There is a local minimum at #x=-(3sqrt(2))/2#, and a local maximum at #x=(3sqrt(2))/2#.

This equation is in factored form, so it is easy to list the #x# and #y# intercepts for this graph.

The #x#-intercepts are #x=0#, #x=-3#, and #x=3#. The #y#-intercept occurs at #y=0#.

Also note that #-3<=x<=3#.

Now let's take the derivative and find it's intercepts.

#(dy)/(dx)=sqrt(9-x^2)-x^2/(sqrt(9-x^2))=(9-2x^2)/sqrt(9-x^2)#

To find the roots of the derivative, set

#(9-2x^2)/sqrt(9-x^2)=0#.

This only happens when

#2x^2=9#

#x=+-(3sqrt(2))/2#

When #-3<=x<=-(3sqrt(2))/2#, #y# is decreasing because #(dy)/(dx)<=0#.

When #-(3sqrt(2))/2<=x<=3sqrt(2)/2#, #y# is increasing because #(dy)/(dx)>=0#.

This means that there is a local minimum at #x=-(3sqrt(2))/2#.

When #(3sqrt(2))/2<=x<=3#, #y# is decreasing because #(dy)/(dx)<=0#.

This means that there is a local maximum at #x=(3sqrt(2))/2#.

graph{xsqrt(9-x^2) [-4, 4, -5, 5]}

DIRECTIONS FOR THIS TASK ▸
Retype the part of the local-extrema explanation starting at "There is a local minimum at #x=-(3sqrt(2))/2#, and" and ending at "occurs at #y=0#.", keeping every word and symbol unchanged.

GIVEN DATA ▸
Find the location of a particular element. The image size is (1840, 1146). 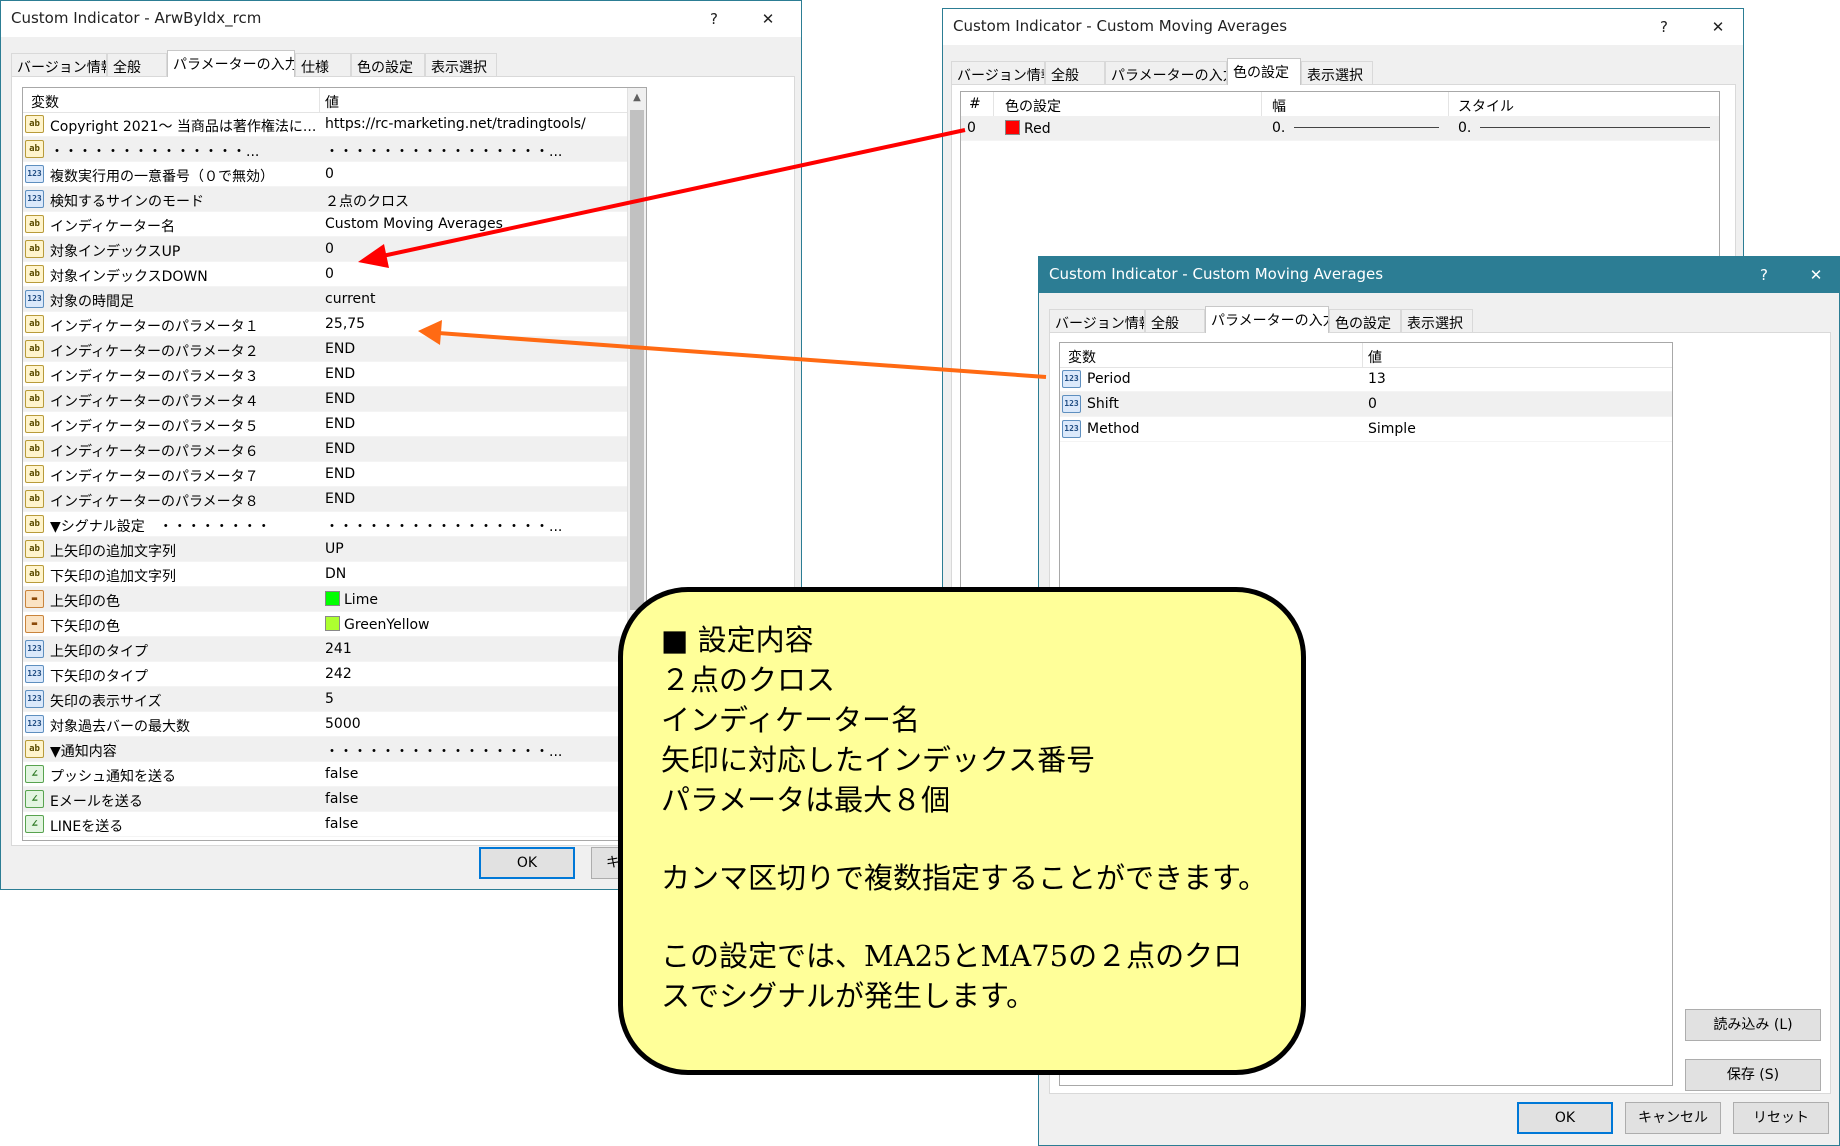

callout-line-cross: ２点のクロス is located at coordinates (748, 680).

EXERCISE ANSWER ▸
There is a local minimum at #x=-(3sqrt(2))/2#, and a local maximum at #x=(3sqrt(2))/2#.

This equation is in factored form, so it is easy to list the #x# and #y# intercepts for this graph.

The #x#-intercepts are #x=0#, #x=-3#, and #x=3#. The #y#-intercept occurs at #y=0#.